In an effort to protect the finances and monopolistic positions of the national oil company, Pemex, and the Federal Electricity Commission (CFE), the Mexican government has seized US-owned terminals used to import American petroleum products for Mexicans, given preference to higher-GHG-emitting sources of electricity over privately held renewable sources, and subsumed political control of the formerly independent regulator Comisión Reguladora de Energía (CRE) into the national energy ministry, Secretaría de Energía (SENER), thus allowing the CRE to be used to block permits for renewable power developments and to harass US companies. These steps contravene the commitments that President López Obrador himself made when he (re)signed the USMCA. Among other stipulations, that agreement provides US companies with national treatment in Mexico that bars discrimination in favor of state-owned Pemex and CFE, forbids barriers to energy of US energy products, and prohibits any efforts by the government at nationalization and expropriation of privately held assets.

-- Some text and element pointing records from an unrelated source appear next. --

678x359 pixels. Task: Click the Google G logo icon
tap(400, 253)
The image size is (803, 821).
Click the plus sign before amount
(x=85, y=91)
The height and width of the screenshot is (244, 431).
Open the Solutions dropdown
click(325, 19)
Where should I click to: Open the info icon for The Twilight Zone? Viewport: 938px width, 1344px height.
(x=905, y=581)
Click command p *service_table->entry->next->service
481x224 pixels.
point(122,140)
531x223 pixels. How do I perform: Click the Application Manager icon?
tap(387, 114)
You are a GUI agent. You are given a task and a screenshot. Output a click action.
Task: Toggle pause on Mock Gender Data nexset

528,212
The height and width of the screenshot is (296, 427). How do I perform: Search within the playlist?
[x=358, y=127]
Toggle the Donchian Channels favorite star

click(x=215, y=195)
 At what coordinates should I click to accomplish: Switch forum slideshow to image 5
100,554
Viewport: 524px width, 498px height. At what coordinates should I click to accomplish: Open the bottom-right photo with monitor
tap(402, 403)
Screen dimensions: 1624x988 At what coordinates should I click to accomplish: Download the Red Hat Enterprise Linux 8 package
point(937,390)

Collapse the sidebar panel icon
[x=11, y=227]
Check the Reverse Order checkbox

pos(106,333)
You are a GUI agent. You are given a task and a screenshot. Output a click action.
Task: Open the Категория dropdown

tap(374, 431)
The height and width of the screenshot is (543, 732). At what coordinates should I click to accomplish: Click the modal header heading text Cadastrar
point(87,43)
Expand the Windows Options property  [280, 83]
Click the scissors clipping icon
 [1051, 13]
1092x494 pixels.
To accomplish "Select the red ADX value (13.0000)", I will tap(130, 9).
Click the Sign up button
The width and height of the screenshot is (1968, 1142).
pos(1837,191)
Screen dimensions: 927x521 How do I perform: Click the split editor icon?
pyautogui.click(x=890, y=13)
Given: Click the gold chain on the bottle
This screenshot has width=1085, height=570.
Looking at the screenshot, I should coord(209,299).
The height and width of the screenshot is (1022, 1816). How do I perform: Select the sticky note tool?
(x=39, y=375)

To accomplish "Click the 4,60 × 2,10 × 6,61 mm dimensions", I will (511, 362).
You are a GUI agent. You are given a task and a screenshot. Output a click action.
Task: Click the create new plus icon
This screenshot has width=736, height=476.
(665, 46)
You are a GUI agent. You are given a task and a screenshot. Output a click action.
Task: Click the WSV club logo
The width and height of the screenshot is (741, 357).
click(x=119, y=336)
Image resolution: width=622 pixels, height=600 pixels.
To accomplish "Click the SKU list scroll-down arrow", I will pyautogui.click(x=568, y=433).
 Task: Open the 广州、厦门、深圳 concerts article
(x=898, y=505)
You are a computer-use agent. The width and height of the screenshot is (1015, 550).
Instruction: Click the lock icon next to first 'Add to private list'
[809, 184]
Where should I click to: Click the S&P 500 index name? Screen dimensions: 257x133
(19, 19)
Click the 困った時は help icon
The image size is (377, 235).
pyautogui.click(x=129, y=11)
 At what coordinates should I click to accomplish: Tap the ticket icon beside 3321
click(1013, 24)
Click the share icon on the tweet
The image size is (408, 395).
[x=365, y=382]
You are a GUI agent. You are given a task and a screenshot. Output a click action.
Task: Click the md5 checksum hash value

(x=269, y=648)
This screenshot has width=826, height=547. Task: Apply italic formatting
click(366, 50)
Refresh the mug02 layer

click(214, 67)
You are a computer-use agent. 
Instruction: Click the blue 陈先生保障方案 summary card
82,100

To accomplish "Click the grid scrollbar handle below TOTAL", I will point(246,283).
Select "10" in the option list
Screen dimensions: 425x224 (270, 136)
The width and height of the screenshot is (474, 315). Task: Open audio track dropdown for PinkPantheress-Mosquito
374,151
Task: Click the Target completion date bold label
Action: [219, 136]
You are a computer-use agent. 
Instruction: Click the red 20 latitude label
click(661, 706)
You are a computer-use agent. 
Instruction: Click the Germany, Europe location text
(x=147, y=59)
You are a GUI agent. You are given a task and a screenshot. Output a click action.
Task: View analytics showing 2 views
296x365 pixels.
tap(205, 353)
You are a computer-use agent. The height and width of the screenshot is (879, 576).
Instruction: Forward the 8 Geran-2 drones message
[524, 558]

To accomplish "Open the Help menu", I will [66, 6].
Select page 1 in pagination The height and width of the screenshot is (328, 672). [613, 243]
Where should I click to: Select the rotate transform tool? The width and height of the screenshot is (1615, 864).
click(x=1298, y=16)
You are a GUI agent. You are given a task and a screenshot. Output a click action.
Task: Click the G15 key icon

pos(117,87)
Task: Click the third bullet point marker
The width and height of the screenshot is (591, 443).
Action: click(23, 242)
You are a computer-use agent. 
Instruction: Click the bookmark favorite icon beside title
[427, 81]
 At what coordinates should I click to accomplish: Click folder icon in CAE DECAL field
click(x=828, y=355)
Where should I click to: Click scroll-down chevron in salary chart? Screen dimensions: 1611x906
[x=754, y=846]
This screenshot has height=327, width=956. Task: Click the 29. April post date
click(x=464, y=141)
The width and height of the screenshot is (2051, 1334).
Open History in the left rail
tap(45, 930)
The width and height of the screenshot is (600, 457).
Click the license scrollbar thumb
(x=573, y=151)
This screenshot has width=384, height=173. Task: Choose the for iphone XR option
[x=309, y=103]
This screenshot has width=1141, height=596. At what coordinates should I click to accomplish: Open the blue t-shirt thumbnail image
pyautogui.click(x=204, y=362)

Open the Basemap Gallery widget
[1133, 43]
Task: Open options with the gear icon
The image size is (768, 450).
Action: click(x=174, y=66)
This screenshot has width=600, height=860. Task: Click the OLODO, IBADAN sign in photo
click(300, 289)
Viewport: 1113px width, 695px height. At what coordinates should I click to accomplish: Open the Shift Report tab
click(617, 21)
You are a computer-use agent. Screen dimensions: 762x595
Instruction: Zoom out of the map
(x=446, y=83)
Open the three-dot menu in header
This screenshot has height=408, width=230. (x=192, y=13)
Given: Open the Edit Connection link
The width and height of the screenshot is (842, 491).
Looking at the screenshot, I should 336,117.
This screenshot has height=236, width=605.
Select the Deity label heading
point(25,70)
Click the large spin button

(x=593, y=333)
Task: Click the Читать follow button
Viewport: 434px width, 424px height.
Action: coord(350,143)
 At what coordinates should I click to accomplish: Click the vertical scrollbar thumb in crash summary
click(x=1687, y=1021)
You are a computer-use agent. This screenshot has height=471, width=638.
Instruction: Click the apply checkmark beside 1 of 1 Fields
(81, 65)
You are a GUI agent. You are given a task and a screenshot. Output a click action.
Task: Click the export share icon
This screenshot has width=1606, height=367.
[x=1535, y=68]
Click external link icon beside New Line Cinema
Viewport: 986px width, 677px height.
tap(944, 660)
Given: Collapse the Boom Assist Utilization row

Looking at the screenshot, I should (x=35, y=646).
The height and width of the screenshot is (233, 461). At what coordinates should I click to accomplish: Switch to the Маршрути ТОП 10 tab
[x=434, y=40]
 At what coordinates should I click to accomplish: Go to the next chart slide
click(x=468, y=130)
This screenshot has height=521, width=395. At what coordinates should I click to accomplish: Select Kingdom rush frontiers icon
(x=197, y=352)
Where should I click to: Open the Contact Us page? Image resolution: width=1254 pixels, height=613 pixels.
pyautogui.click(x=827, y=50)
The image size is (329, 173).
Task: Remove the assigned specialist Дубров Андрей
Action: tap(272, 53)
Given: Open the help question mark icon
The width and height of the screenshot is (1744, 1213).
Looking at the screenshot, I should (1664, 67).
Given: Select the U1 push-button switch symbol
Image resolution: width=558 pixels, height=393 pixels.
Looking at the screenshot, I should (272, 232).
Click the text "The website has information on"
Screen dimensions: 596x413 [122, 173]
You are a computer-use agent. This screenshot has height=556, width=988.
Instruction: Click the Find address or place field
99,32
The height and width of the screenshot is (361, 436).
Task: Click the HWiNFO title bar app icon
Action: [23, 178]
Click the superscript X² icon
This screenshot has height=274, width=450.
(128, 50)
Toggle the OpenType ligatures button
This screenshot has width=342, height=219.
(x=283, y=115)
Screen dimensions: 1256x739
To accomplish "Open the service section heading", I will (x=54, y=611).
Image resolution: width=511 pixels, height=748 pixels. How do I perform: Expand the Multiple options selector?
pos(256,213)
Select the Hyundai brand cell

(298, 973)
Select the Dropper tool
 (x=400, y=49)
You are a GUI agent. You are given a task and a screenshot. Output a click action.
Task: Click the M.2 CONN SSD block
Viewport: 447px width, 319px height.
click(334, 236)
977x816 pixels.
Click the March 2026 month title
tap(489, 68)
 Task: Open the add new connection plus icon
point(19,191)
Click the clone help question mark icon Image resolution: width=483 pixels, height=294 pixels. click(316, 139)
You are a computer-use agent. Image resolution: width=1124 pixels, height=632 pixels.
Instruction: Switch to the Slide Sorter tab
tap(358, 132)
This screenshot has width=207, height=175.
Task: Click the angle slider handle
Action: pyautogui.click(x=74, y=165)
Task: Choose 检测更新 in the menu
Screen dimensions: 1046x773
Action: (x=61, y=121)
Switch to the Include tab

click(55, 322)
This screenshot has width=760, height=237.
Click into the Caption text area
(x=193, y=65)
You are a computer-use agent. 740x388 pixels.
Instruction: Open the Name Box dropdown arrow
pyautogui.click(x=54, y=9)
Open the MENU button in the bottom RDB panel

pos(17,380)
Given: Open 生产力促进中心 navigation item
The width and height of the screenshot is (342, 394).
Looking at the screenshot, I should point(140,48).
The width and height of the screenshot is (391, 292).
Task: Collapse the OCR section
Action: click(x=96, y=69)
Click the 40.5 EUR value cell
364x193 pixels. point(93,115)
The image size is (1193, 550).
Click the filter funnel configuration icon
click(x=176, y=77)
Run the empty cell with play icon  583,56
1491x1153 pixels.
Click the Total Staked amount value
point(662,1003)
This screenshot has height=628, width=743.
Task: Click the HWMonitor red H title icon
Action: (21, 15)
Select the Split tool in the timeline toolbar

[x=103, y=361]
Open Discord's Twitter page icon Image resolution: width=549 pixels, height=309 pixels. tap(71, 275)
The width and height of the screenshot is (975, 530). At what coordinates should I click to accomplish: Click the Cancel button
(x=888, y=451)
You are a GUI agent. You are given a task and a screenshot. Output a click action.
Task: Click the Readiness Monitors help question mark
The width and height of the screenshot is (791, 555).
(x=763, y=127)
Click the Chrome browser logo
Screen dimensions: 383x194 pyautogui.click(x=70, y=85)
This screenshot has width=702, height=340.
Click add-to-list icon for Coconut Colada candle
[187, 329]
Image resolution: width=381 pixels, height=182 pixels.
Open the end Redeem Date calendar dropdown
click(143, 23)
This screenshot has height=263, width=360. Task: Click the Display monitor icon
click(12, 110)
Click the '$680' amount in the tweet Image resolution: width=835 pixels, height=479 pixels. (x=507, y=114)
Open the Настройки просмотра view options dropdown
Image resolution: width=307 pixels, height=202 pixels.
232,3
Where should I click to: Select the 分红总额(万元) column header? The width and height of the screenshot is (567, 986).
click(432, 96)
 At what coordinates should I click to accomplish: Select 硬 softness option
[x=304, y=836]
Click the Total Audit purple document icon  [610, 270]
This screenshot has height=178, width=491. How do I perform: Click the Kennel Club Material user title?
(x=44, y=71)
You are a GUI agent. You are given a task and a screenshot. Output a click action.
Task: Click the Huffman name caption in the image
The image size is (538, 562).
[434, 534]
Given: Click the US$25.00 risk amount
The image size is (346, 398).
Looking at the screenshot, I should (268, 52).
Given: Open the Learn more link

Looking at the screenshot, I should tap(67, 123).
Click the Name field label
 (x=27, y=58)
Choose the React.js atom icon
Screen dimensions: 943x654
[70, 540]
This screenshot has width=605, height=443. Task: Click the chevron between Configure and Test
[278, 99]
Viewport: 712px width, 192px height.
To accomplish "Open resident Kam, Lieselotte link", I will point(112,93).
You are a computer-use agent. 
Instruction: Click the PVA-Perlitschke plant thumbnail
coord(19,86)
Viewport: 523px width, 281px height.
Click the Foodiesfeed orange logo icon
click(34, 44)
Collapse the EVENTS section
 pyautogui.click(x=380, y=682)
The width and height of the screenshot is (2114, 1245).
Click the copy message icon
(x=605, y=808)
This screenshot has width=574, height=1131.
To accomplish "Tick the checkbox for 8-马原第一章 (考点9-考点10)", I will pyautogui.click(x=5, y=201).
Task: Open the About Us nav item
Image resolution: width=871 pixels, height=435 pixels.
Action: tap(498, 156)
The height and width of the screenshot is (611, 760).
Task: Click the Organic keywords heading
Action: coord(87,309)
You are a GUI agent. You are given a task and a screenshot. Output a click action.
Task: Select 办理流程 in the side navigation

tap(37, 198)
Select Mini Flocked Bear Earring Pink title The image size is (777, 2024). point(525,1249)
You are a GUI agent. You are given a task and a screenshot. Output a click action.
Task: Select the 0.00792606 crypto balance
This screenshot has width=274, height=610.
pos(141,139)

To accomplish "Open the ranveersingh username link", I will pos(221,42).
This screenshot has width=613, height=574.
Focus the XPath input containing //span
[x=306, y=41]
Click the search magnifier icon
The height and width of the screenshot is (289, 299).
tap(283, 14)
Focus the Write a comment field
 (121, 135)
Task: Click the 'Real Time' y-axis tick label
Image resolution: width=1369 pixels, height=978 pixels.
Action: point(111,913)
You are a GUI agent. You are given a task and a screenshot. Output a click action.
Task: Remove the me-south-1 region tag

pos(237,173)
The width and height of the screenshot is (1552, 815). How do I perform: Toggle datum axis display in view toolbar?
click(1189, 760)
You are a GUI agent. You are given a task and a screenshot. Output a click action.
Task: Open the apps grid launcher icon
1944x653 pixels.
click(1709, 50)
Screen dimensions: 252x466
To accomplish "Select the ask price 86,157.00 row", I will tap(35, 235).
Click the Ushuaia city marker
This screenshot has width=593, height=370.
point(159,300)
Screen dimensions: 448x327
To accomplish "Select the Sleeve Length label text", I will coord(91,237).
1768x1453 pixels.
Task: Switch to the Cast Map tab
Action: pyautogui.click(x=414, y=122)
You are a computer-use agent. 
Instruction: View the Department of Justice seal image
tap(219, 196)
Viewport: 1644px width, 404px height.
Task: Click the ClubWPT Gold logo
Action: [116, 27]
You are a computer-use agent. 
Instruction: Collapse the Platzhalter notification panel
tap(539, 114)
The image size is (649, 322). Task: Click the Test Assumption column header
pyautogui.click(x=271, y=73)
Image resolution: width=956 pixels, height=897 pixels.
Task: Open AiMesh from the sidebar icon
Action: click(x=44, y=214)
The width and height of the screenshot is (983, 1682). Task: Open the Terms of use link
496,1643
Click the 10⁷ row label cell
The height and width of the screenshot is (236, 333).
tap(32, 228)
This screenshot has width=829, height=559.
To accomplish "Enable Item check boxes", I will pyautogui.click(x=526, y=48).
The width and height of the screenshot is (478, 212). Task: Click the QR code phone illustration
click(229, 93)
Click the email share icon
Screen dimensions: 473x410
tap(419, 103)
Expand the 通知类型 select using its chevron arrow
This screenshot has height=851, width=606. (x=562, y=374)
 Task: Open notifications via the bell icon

Mutual respect and assurance of these carefully negotiated provisions is at the heart of the bilateral, and indeed the trilateral, relationship, along with the strength of North America as a whole in a hotly competitive global economy.

So far, the Biden administration, mindful of Mexico’s indispensable cooperation on immigration issues, has been largely silent on the AMLO government’s actions which so clearly threaten cross-border cooperation on energy and climate security. President López Obrador is a leader who believes that important messages come from the head of government and, as demonstrated in his responsiveness to former President Trump, has proven willing to take such messages seriously. When North American leaders meet in Washington this Thursday, it is essential for President Biden, as well as Secretary Blinken and Secretary Kerry, to be absolutely clear to their Mexican counterparts that these USMCA treaty violations, as well as the proposed reforms which would constitutionally enshrine discrimination against nongovernmental generators, are wholly unacceptable and will result in retaliation at the highest levels of the US government. Importantly, President Biden need not imitate the style of public admonishment in asserting American interests associated with his predecessor, and he need not reverse AMLO’s deeply held nationalistic energy ideology, but he must be clear that there is no free pass for expropriation and discrimination among neighbors and allies. Setting these red lines is essential for Mexico’s future prosperity and America’s national security. On the other hand, failure to act will chill private investment in Mexico—other than that from China—for the foreseeable future. In the interim, Mexico will continue to regress on decarbonization, renege on its climate commitments—violating its own laws—and crush low-cost renewable energy in Mexico in its misguided nationalistic push.  In the long term, undermining private investment will undermine Mexican prosperity and quality of life not just for Mexicans, but also for residents of the Northern Triangle region of Central America, in which an undermining of regional investment efforts will exacerbate illegal migration.

The Mexican energy reforms, which took 76 years to enact, are now on the verge of producing both fresh revenue for the Mexican economy and low-cost, affordable, and privately financed renewable energy, which will be foundational to Mexico’s development and prosperity of its people. The stakes at this week’s meeting could hardly be higher. From President López Obrador’s point of view, when it comes to Washington, silence is assent. President Biden should not miss the opportunity to make the US position clear.

David L. Goldwyn served as Special Envoy for International Energy under President Obama and Assistant Secretary of Energy for International Relations under President Clinton. He is chair of the Atlantic Council’s Energy Advisory Group.

Neil Brown formerly served on the senior Republican staff of the Senate Foreign Relations Committee and is currently a nonresident senior fellow at the Atlantic Council Global Energy Center and managing director at the KKR Global Institute.